Like My Own

Summary: On the morning of the reaping, Mr. Mellark can't help but to worry for his son he feels is most like him.

Disclaimer: The usual, I own nothing, etc.


It's reaping day once again. At least this year I only have two sons to worry about, I think, as I mindlessly rearrange the cakes in the display. They were fine just as they had been, but my hands had to do something, anything, to get my mind off what day today is. Move this cake here, put that one there, and it looks like a brand new display, even though the cakes are exactly the same. I wonder if anyone will buy them before they go stale. It's rare to make a good sell right now. Most of the people in district 12 can't afford the cakes. Sometimes the cakes cost more to make than they bring in, but I don't say anything. I know baking and frosting keeps Peeta's mind off other things; he needs it. I understand. He does it for the same reason I bake more bread than we could ever possibly sell in a day. I don't expect to sell that much today, so there's really no point in me being awake so early, before even the sun has started to shine, but my body wakes me up at this time everyday and baking is better than lying awake in bed, waiting and wondering which boy and girl will be selected for almost certain death today.

I try to ignore the knot growing in my stomach when I think of my youngest son. I'm worried for him most of all.
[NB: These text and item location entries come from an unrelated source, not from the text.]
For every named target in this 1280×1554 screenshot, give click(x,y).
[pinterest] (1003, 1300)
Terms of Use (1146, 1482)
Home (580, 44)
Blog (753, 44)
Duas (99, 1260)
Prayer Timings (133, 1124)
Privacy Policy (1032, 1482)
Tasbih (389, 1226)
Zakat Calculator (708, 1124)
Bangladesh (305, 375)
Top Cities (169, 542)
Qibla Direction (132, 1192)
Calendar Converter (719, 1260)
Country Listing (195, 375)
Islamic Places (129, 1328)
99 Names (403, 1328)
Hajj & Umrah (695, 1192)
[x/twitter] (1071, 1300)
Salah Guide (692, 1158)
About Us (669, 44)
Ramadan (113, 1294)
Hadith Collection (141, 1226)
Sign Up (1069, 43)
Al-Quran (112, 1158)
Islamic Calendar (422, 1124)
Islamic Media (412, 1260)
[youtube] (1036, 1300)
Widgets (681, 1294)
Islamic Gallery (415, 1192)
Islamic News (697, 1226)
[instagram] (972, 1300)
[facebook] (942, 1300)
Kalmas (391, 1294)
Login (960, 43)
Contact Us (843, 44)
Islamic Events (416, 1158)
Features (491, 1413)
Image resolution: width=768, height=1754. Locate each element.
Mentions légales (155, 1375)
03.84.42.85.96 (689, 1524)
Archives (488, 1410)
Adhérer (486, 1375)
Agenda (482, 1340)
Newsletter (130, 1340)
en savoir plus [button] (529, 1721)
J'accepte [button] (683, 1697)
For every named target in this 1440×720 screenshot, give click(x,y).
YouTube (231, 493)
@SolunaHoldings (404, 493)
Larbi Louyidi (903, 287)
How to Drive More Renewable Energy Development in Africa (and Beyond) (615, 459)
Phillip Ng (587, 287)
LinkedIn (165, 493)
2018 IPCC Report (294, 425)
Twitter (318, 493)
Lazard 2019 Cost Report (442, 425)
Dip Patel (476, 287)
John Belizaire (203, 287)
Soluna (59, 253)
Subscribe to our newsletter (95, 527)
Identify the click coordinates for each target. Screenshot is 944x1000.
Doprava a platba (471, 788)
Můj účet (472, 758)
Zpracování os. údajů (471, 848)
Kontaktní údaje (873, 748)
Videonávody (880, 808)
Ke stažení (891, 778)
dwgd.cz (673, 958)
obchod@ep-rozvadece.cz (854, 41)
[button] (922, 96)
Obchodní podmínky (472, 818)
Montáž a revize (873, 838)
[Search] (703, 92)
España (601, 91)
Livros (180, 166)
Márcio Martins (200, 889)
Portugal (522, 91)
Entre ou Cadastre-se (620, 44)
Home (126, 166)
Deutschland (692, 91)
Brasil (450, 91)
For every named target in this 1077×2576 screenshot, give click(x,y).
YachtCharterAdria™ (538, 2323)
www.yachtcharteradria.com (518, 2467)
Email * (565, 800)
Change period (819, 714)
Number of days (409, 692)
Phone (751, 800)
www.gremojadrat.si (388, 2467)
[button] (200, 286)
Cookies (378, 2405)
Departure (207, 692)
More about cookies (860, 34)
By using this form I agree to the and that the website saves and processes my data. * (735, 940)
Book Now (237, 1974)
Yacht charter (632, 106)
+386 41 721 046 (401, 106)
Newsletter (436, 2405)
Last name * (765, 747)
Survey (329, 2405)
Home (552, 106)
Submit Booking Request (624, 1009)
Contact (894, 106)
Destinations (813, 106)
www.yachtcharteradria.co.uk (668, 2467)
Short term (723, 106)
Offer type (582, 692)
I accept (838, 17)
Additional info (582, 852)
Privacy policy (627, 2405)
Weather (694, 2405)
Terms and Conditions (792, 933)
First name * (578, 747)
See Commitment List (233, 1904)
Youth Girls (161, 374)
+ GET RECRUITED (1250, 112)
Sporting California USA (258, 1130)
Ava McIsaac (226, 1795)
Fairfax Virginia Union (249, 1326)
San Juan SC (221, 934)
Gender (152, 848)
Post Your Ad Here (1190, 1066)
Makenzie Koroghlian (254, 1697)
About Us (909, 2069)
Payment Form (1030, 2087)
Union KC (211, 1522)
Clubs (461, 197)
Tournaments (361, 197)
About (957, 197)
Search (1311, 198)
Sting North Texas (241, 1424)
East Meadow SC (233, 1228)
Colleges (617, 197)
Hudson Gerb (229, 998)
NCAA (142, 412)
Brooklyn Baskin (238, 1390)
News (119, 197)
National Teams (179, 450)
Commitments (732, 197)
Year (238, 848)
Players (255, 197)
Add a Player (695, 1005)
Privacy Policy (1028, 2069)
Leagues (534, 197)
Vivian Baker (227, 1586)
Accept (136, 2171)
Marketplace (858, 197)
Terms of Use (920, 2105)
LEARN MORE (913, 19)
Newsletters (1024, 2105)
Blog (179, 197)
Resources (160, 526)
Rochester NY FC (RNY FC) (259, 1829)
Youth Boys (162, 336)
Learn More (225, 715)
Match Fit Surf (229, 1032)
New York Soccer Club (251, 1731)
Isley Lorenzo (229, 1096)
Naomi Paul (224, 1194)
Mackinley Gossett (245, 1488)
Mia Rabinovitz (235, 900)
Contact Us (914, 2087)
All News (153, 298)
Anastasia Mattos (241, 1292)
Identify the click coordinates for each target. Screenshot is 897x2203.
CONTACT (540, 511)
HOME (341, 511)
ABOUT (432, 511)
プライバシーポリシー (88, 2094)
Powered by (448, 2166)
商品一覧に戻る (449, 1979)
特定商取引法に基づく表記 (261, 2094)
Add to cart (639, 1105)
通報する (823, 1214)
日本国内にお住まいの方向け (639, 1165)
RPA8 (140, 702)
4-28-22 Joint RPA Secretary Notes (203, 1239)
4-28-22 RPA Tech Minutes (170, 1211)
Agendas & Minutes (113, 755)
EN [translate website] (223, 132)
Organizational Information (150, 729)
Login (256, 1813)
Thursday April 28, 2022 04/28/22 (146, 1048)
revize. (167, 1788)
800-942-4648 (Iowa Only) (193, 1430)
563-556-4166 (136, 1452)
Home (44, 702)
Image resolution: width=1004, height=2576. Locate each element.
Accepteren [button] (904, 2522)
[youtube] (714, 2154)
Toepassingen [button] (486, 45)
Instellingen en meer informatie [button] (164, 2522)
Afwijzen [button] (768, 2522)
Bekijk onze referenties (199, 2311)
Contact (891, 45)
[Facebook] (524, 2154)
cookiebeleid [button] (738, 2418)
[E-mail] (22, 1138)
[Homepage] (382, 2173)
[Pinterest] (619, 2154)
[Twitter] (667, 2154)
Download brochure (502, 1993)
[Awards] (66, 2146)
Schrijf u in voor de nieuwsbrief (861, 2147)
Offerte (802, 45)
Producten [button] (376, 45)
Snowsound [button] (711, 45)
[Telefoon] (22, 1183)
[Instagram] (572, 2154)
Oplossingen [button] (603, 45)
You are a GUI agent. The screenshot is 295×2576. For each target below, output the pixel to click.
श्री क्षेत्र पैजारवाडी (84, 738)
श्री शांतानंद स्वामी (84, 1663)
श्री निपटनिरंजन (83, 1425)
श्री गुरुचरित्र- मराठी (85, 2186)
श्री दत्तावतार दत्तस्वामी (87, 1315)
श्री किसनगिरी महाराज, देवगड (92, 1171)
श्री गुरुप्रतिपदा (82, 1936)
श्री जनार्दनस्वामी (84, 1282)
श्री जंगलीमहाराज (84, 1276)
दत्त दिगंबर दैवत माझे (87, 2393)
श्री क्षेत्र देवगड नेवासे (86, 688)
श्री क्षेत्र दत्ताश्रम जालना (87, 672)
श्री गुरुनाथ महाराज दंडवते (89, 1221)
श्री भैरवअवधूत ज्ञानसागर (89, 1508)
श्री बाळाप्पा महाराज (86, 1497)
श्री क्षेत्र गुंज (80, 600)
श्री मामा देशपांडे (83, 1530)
My oldest son is now, finally, after years of worry, out of the reaping bowl for good. This will be Rhye's last year of eligibility, and then it will just be Peeta for two years. I know there's a slim chance either of their names will be drawn, but I can't help but to worry. It's been a tough year, and they both begged to take tesserae, but I wouldn't allow it. The thought of Rhye's name being drawn makes my heart beat faster and my breath becomes deeper and uneven, but I don't worry about him the same way. Rhye is strong, and athletic, and he can remain distant and cold, much like his mother, and I know, as horrible as the games are, if he could win, if he was the victor, he might manage all right.

But Peeta. . . it's not that Peeta isn't strong or athletic. He could fight just fine, if it came down to it, and I think he could kill too, if it was necessary for his survival. But I know, I just know, that for him, surviving that arena would be much, much worse than dying, and I don't want either fate to befall him. Perhaps it's just because I see so much of myself in him.

Peeta has been different from his brothers since as long as I can remember. They inherited my wife's hard and cold attitude towards life, though I know they care in their own ways. I once believed that she cared, too, but too much has happened for me to still believe that. I tried. I knew I would never love her fully, part of my heart would always be kept from her, but I thought we could make it work because I knew she felt the same way about me. And I did care for her, and I thought her for me. I thought perhaps in our marriage we would slowly fade into love instead of the passion found so often at the beginning of a relationship, but that never came. I don't know if we didn't try hard enough, or we just didn't want too. But slowly, even our affection faded, and now we interact only out of necessity.

Peeta, however, has been the opposite of distant since he was born. Even as a child, he liked being around others constantly. He took a liking to baking right away, and I was relieved. The bakery has been a family business for generations, and I was worried there would be no one to continue it when it became clear that the eldest two had neither an interest nor talent for baking. It's hard enough just to get them to take their turn every day helping with the bread. More than that though, Peeta was a kind child. He seemed to be born with the ability to perceive the right action at the right time and what people around him most need.

It wasn't that surprising when I figured out his liking for Katniss. After all, hadn't I pointed out her mother to him, as a young child? And I saw the way he looks at the squirrel she catches and brings by to trade when we eat it for dinner. And I knew for sure when I learned about the burnt bread, though as far as I know he still thinks I don't know. He never told me, and I'm not sure if it's because he's afraid I'll be angry about the burnt bread or he just wants to keep it a secret, so I leave him that privacy.

I hear footsteps behind me, and I turn around just to see Peeta himself, which brings me back to reality from the deep pool of my thoughts. I give a weary smile, trying to put on a brave face. He's nervous. Aren't we all?

"Need help?" He asks. His voice sounds weary and hoarse and I wonder if he has managed to sleep at all.

I nod, knowing he needs to do something.

"Put these rolls in the far oven. And there's a cake that will be done soon. Can you frost it?" I ask.

I watch as he picks up the bags and starts swirling the colors around on the white cake on the counter. His eyes and lips have narrowed in concentration and I can tell that at least for this moment, on this terrible day, Peeta is completely happy, doing what he does best. I know if his name is called from the reaping bowl, mornings like these will probably never happen again, and the worry in my chest starts to turn into full-fledge panic, but I tell myself not to let it show and be strong. But I know if he's picked to go into the arena today, he'll never come back, not as himself, even if he wins.

And I don't want to lose the son who feels the most like my own.